24 March – 22 April, 2017

 

Zuzana Šrámková’s exhibition has unexpectedly revived the gallery dramaturgy which only rarely introduces us to contemporary documentary photography. It is actually significant that the exhibition project was taken over from the Valchařská Gallery in Brno, where the photographer and the curator, Lukáš Bártl, presented it last year. For the Fotograf Gallery, they shortened its title from Spodní proud (Underflow) to Spodní (also a street name in the city of Ostrava) and slightly modified the content according to the needs and possibilities of the exhibition space.

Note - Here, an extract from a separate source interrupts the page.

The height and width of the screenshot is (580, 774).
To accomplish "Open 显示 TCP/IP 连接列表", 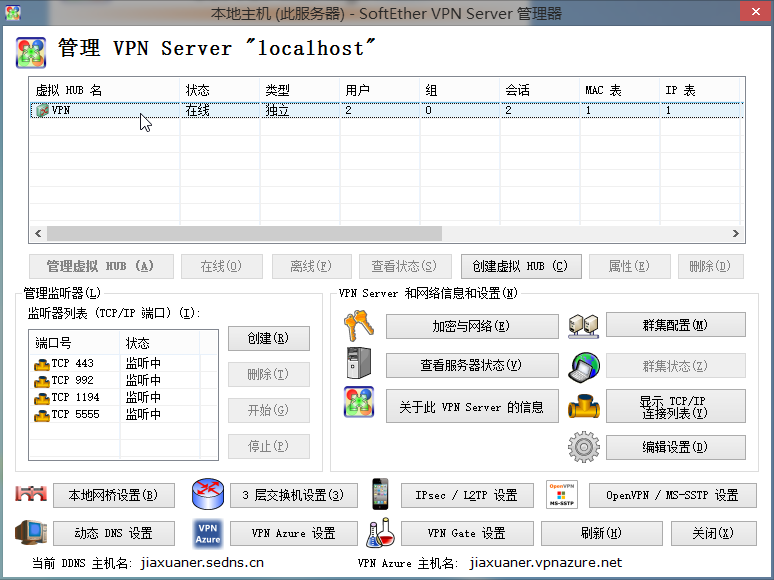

In the accompanying text, Lukáš Bártl stated that Spodní Street in Ostrava is “actually an excluded locality, where five years ago, several young people settled in one of the houses and created a community of a kind”. Šrámková took photographs of the community members, their living space and style for some time. For the photographer and music promoter in one person, it was important to be seen and feel like one of them. This allowed her to “document” the inhabitants of the legal squat not as an exotic spectacle but as a mosaic of telling details of the life of people who organise their lives according to ideas that don’t match the lifestyle of the majority of society yet do not fundamentally go against it either.

The Fotograf Gallery also organised a parallel exhibition, presenting Polaroid pictures by photographer and musician Edgar Schwarz. Sometimes, his diary from the days when he lived in Ostrava – full of sexuality, alcohol and self-defined perversions – intersected with the life of the community in Spodní Street, although it was clearly its eccentric and provocative opposite as well.